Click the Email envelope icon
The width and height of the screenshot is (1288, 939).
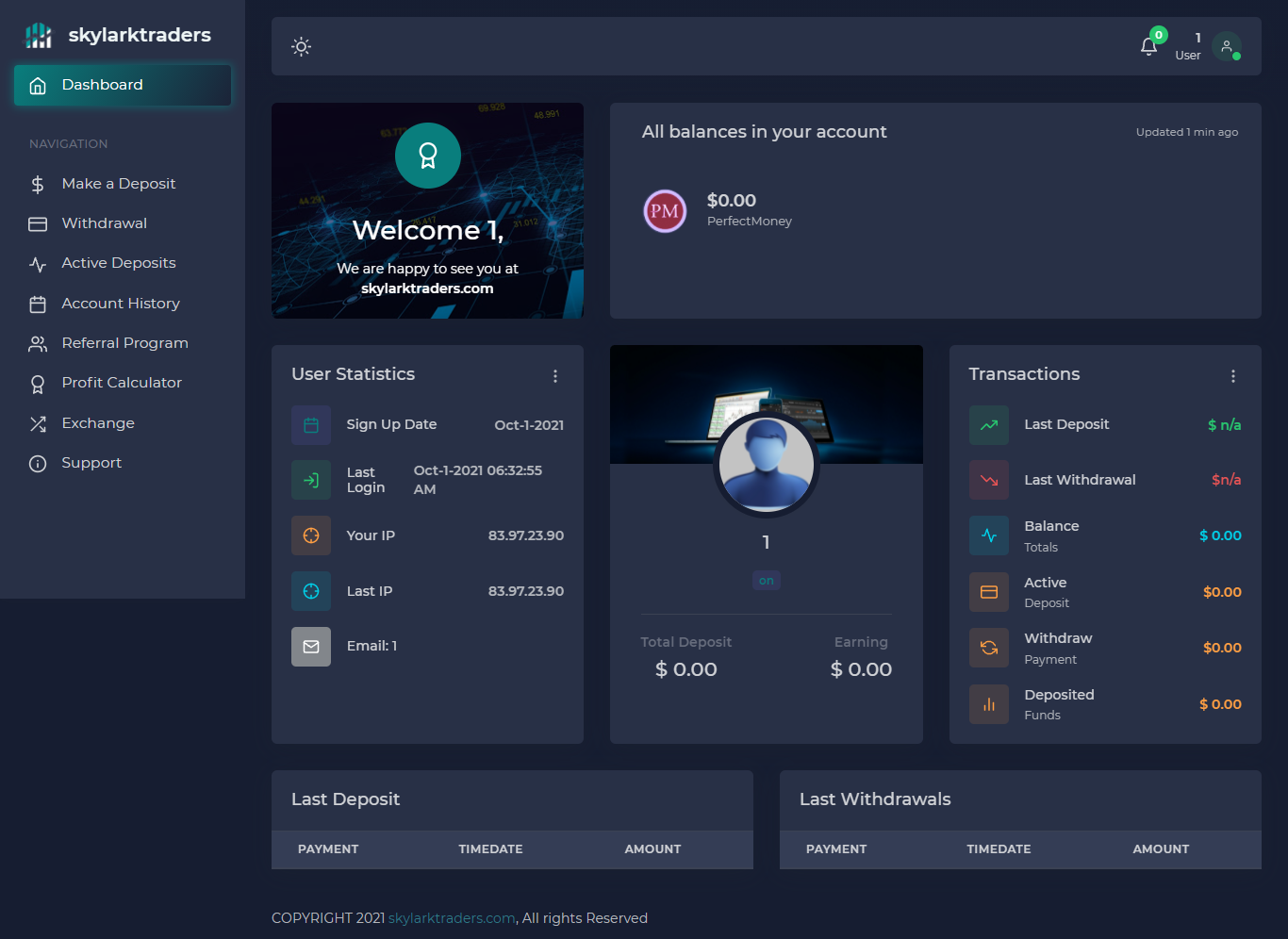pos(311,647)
====
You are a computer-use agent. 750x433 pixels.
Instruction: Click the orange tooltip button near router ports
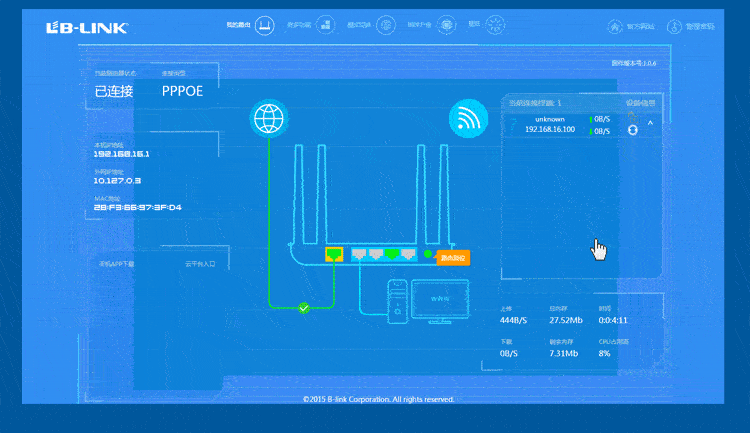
====
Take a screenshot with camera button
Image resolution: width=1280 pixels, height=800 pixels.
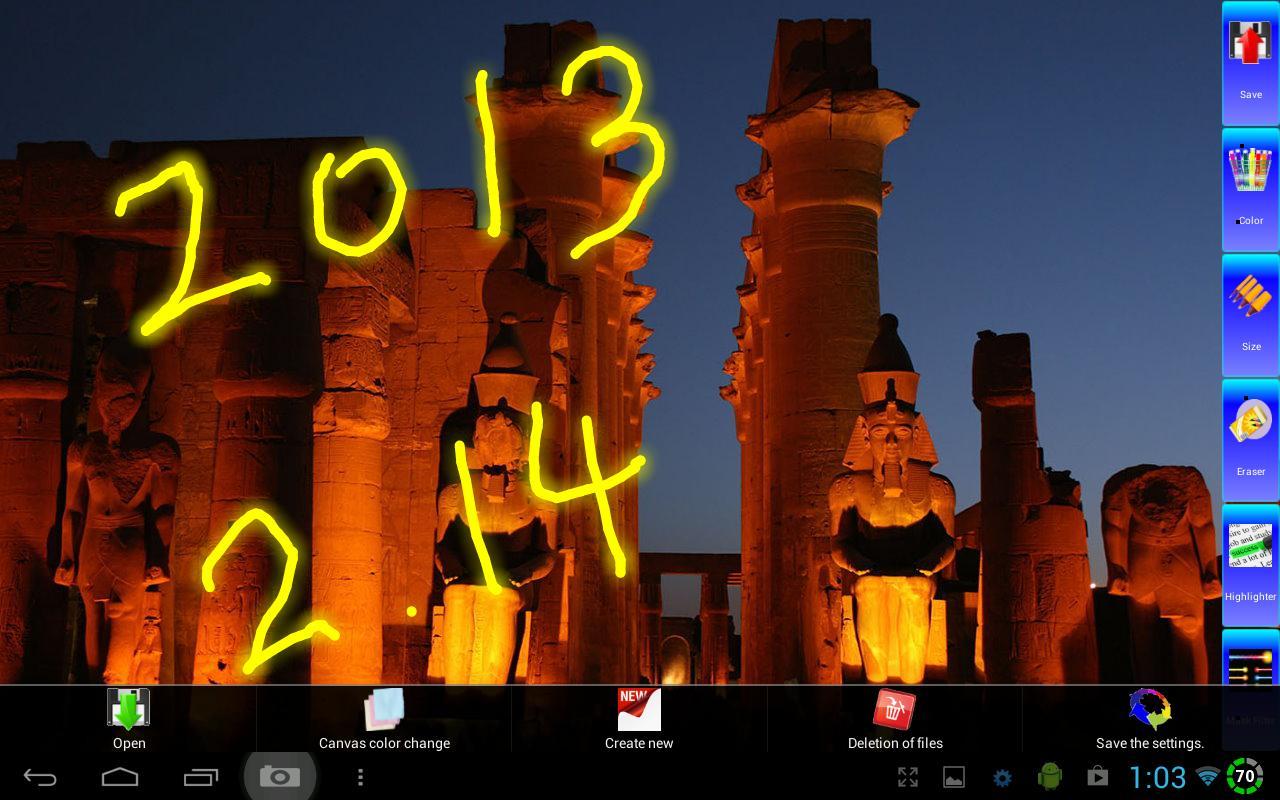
====
• TO DO:
Each line in the data that holds the string "pixels" should be found and copied.

• ANSWER TO THIS PROBLEM:
You are a computer-use agent. 750x433 pixels.
Image resolution: width=1280 pixels, height=800 pixels.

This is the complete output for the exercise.